(Saved entries)

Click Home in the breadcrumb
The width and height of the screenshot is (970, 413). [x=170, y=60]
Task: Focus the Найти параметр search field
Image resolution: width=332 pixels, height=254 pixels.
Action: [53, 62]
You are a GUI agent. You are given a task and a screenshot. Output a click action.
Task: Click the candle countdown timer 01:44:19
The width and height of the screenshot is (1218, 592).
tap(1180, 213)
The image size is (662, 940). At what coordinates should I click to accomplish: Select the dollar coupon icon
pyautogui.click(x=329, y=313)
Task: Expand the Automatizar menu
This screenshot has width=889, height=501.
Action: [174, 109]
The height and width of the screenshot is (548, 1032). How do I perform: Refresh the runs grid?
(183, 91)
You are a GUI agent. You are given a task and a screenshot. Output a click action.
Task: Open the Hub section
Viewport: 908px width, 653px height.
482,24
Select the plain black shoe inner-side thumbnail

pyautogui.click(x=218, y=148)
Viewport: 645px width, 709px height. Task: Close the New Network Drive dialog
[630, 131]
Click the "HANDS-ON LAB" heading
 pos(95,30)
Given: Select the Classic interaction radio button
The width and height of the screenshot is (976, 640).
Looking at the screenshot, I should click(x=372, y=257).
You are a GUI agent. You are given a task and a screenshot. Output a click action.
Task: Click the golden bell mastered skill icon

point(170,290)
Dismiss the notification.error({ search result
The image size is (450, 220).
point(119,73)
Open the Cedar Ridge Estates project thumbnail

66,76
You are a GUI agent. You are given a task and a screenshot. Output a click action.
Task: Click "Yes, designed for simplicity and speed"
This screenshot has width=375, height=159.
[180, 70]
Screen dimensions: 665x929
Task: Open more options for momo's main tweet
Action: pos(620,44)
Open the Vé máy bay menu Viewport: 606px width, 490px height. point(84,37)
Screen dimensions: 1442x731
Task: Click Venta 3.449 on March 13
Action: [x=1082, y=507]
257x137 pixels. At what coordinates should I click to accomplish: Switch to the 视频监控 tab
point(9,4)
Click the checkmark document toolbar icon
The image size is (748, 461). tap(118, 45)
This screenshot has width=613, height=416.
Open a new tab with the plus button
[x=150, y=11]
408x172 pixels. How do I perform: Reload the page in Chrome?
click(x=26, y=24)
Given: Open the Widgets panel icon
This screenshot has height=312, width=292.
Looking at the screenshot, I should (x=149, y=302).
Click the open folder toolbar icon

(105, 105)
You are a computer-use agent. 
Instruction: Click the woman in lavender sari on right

Activity. Only the lines from the one containing "Given: Open the Widgets panel icon" through the final line above should be duplicated, exactly as they stand.

Your solution.
Given: Open the Widgets panel icon
This screenshot has height=312, width=292.
Looking at the screenshot, I should (x=149, y=302).
Click the open folder toolbar icon

(105, 105)
You are a computer-use agent. 
Instruction: Click the woman in lavender sari on right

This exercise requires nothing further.